用于mri的锰组合物及方法

专利名称：用于mri的锰组合物及方法
技术领域：
本发明涉及用于增强组织、系统和器官的磁共振成像的组合物及方法。
背景技术：
磁共振成像能够对人体的组织和器官进行非侵入性的造影。所产生的影像对比可通过使用能够相对于大体积的水改变目标组织中的水的弛豫的药剂来增强。为此目的可以使用具有未成对电子的物质如顺磁性过渡金属和镧系金属离子。Lauterbur和Wolf已在动物模型中研究了氯化锰作为造影剂。这两位研究人员都证实通过使用氯化锰显著增强肝和其他器官(但不是血液)的影像，但确定该药剂的潜在临床实用性受到急性心脏毒性的限制。基于其他顺磁性金属离子的造影剂的研制类似地受限于毒性和溶解度。例如，氯化钆、乙酸钆和硫酸钆证实有较差的耐受性，包括重金属中毒的症状以及钆在肝、脾和骨中的累积。

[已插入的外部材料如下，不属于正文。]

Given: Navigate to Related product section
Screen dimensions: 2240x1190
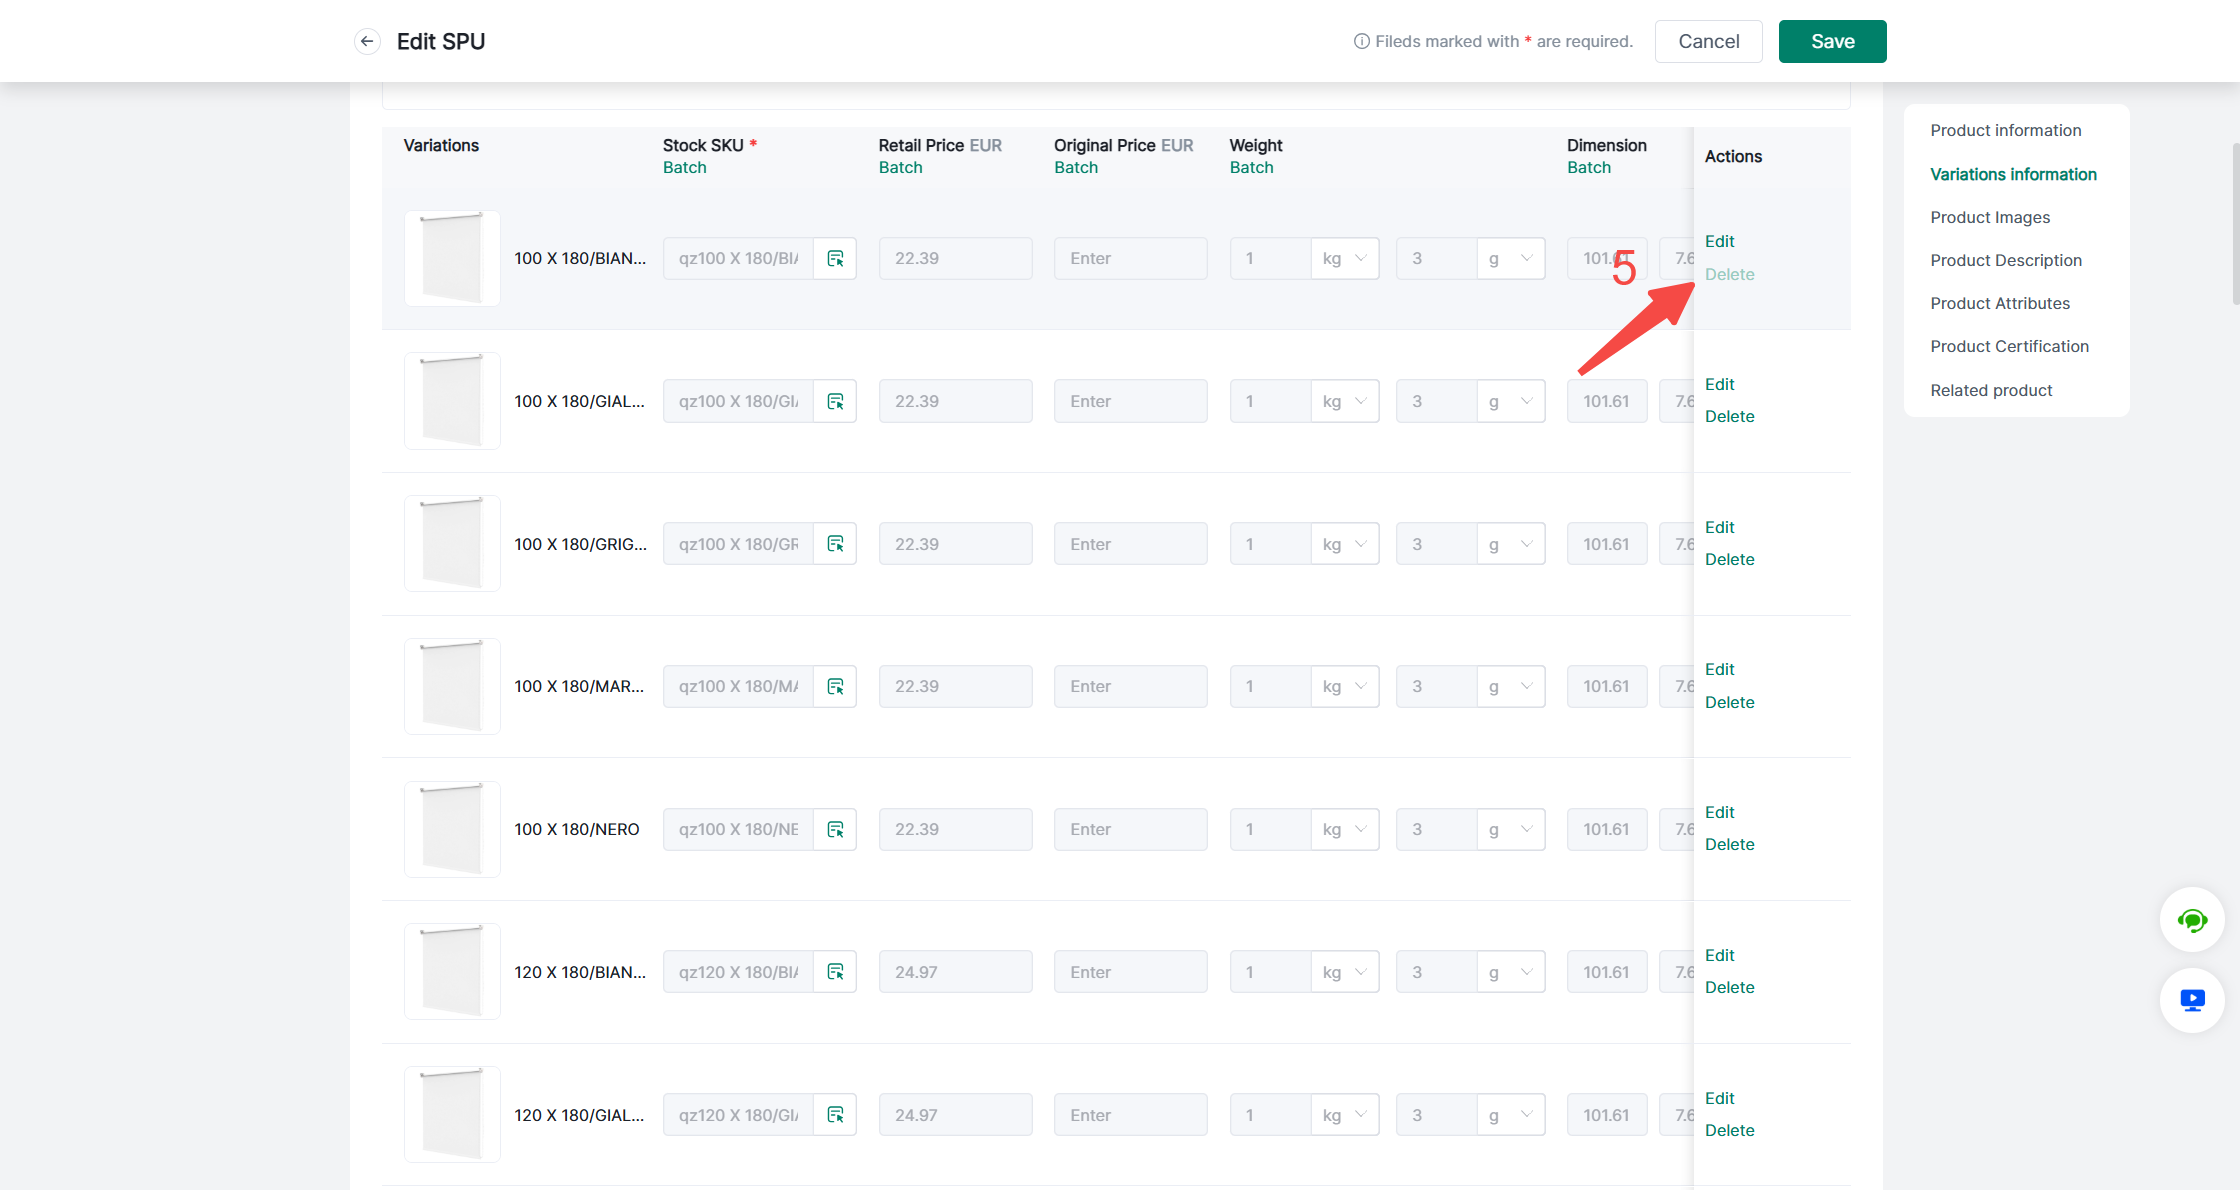Looking at the screenshot, I should [1990, 390].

顺磁性过渡金属和镧系金属的螯合物已被用于诊断显影中，在某些程度上成功地克服了毒性和溶解度的问题(见第4,647,447号美国专利)。该技术的应用使得研制出几种基于钆的MR造影剂，包括Gd-DTPA(MagnevistTM,Schering)、Gd-DTPA-BMA(OmniscanTM,NycomedAmersham PL)、Gd-HP-DO3A(ProhanceTM,Bracco Diagnostics)和Gd-DOTA(DotaremTM,Guerbet)，以及基于锰的造影剂MnDPDP(TeslascanTM,Nycomed Amersham PL)。但是，在此有与使用螯合剂来解决毒性问题有关的缺陷。金属离子并不是不可逆地保留在螯合络合物中，而是在结合态和游离态之间进行平衡。在体内，该平衡进一步由于螯合剂与内源性金属离子之间的平衡以及顺磁性金属离子和内源性配位体之间的平衡而变得更为复杂。Greis在第5,098,692号美国专利中以及Bosworth在第5,078,986号美国专利中都披露了过量螯合剂的使用，以使螯合物基诊断组合物中的游离金属离子的量最低。然而，仍存在金属离子从络合物中解离的趋势。游离螯合剂无论过量或者被释放的，都可由于其本身或者通过螯合那些对于基础酶或者其他生物功能必需作为辅助因子的内源性金属离子而诱发其他毒性。令人遗憾的是，螯合物也证实相对于游离金属离子降低了溶液驰豫性(solution relaxivity)。顺磁性金属离子与水分子的相互作用缩短了相对于大体积水的质子弛豫时间，并产生信号增强。该相互作用却被螯合作用抵消，这是因为金属-水相互作用的相同位置用于形成金属和螯合剂之间的非共价缔合。此因此，螯合作用提供了安全性，但其代价是降低了成像效力(与游离金属离子相比)。在实际中，该效力丢失可高达60-80％。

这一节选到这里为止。